REQUIRED ACTION -
Copy exactly, beginning with the line holding "Viewport: 769px width, 564px height." and ending with the final line of the data beneath this task; copy nothing else, and leave out every picture.

*****

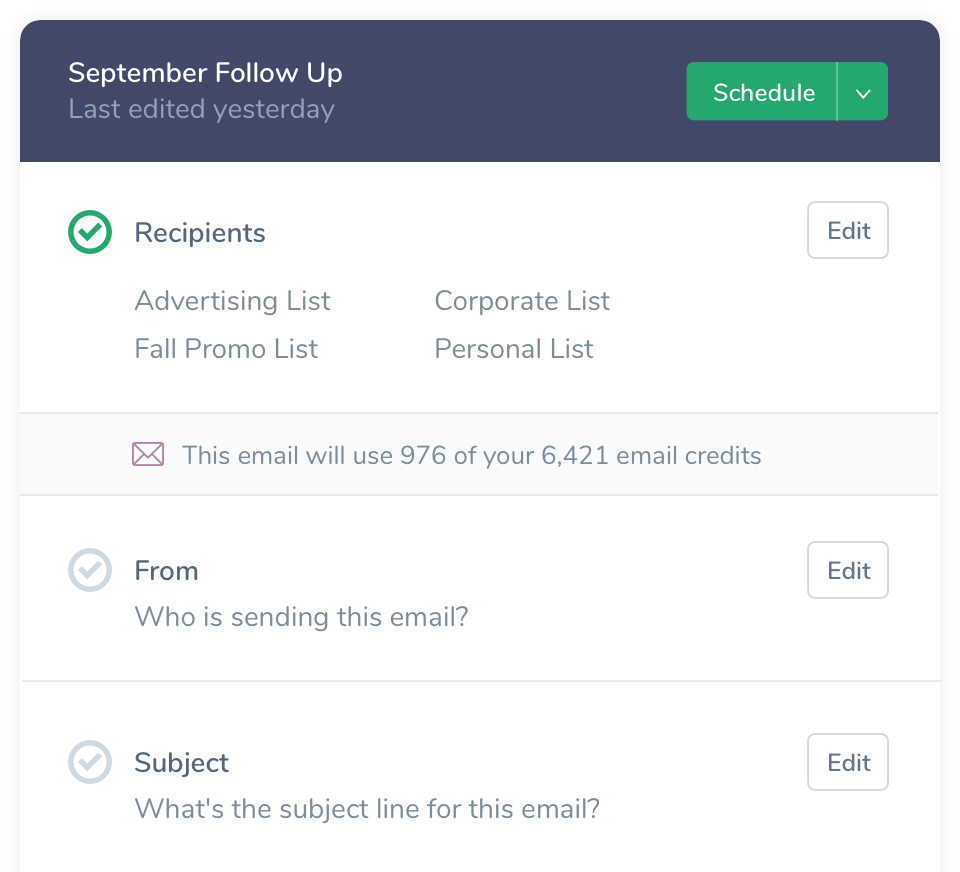Screen dimensions: 960x872
Task: Click the green Recipients completed checkmark
Action: (x=90, y=232)
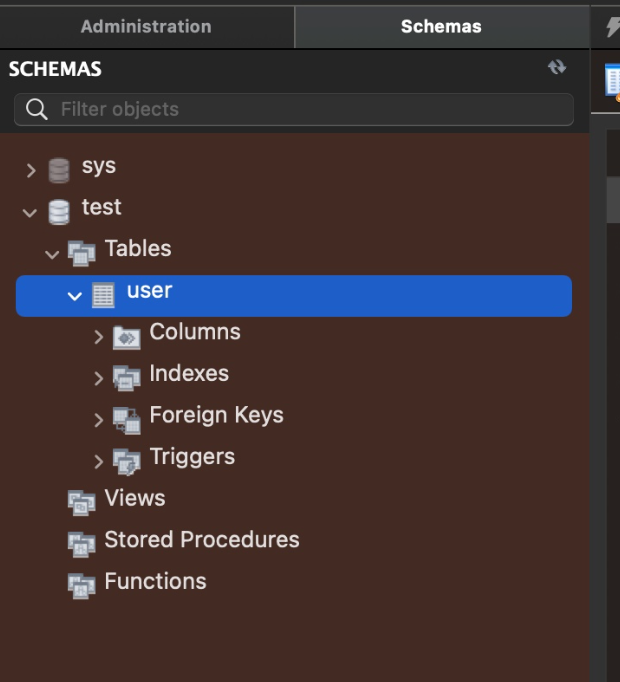Click the Tables folder icon
The image size is (620, 682).
(82, 252)
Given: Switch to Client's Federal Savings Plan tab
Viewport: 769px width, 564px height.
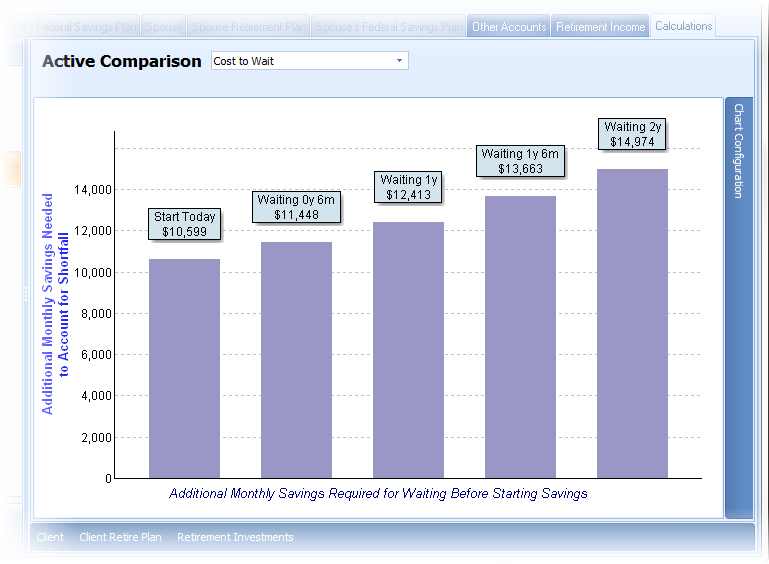Looking at the screenshot, I should point(70,27).
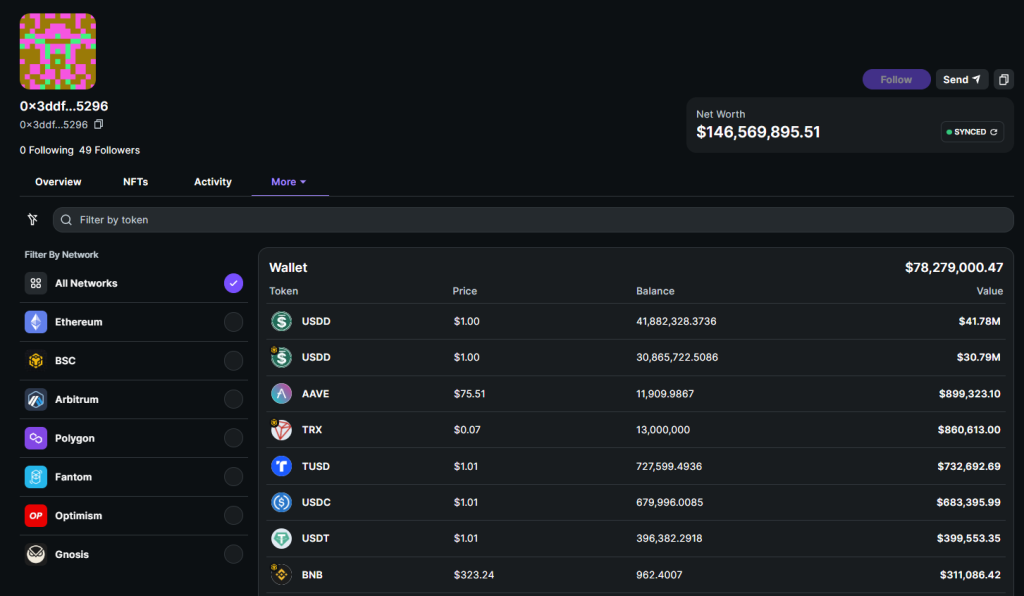The height and width of the screenshot is (596, 1024).
Task: Copy the wallet address under the profile name
Action: pos(99,124)
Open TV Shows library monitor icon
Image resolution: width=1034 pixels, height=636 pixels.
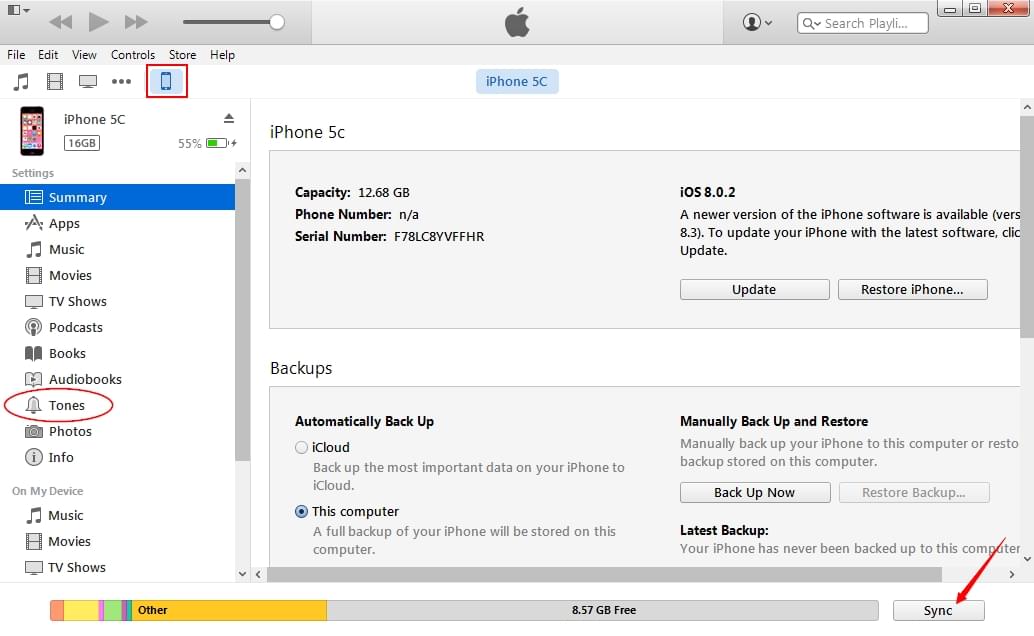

*****

EXERCISE RESULT -
Viewport: 769px width, 564px height.
Looking at the screenshot, I should point(70,27).
The height and width of the screenshot is (596, 1024).
Task: Copy the wallet address under the profile name
Action: pos(99,124)
Open TV Shows library monitor icon
Image resolution: width=1034 pixels, height=636 pixels.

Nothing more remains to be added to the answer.